Homes and Community Renewal, the state agency that administers the rent-relief program, announced it would accept applications until Aug. 6. Initially, the agency planned on a two-week window beginning July 16. The response on that first day was so great that it briefly crashed the website to apply.

Instructions for the program are available in Spanish, Chinese, Russian, Haitian-Creole, Korean and Bengali, according to the agency. The awarding of aid will be prioritized based on applicants’ level of desperation, not on a first-come, first-served basis.

“By keeping the online portal open for another week, we can make sure everyone who needs to apply for assistance has the opportunity to do so,” said RuthAnne Visnauskas, the agency’s commissioner. “This program is intended to prioritize households across the state with the greatest economic and social need, accounting for income, rent burden, percent of income lost and risk of homelessness.”

Homes and Community Renewal's Ruthanne Visnauskas (HCR)

Homes and Community Renewal’s Ruthanne Visnauskas (HCR)
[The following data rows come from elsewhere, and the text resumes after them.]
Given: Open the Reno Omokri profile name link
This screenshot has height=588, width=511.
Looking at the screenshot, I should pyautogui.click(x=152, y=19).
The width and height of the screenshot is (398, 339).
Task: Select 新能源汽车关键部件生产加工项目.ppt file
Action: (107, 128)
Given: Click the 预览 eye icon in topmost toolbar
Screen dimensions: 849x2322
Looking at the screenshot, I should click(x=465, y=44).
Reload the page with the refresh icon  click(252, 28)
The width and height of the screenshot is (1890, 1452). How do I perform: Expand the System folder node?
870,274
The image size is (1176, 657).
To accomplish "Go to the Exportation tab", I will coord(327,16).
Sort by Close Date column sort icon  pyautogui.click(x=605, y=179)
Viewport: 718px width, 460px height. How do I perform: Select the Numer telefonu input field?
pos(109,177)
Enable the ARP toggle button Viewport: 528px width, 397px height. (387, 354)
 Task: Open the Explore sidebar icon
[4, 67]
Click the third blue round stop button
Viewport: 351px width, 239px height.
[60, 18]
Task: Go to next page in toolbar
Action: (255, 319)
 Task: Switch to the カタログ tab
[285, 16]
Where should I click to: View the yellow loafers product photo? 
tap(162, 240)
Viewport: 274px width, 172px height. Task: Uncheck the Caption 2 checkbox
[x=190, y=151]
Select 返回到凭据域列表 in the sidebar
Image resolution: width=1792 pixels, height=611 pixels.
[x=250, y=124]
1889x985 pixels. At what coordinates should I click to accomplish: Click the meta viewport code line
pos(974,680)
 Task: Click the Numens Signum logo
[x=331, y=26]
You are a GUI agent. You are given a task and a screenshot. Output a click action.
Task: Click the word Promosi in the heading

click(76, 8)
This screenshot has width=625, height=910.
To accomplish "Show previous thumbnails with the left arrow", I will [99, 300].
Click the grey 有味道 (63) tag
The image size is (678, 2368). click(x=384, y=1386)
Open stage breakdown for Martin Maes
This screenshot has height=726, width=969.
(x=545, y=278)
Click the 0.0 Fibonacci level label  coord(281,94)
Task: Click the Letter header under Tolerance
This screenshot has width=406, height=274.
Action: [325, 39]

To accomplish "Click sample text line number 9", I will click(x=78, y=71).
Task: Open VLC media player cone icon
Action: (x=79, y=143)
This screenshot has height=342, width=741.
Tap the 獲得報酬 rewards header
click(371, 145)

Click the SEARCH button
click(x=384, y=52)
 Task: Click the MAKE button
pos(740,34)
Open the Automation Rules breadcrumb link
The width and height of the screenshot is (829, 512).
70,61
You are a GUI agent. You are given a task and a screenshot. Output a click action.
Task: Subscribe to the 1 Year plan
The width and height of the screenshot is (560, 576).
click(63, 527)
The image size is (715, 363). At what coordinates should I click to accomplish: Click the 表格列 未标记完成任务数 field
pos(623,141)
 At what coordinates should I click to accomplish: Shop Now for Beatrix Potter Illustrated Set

The program, put in place after the state legislature passed and Gov. Andrew Cuomo signed a bill this summer, taps into $100 million of federal funds included in the CARES Act to cover an increase in rent burden for some tenants. To qualify, tenants must earn no more than 80 percent of the area median income and be able to document a loss in income.

Some tenant advocates opposed the rent-relief bill because it was not more far-reaching. They pointed out that many undocumented tenants would be unable to document the income loss required for eligibility, and that the aid supplements rent to landlords rather than directly assisting tenants.

Assembly Speaker Carl Heastie maneuvered the bill around the Assembly’s housing committee to avoid resistance by some of its members or to spare them from a vote that would trigger criticism.

After the rollout of the program, tenant advocates swiftly demanded the application period be lengthened to allow more tenants access to the relief. Despite the program, calls to cancel rent and halt all evictions have not eased. Adding to the economic uncertainty, Congress failed to reach an agreement on federal unemployment benefits, which expired yesterday.

According to the latest survey conducted by the census, a third of renters had no or slight confidence in their ability to pay rent in August.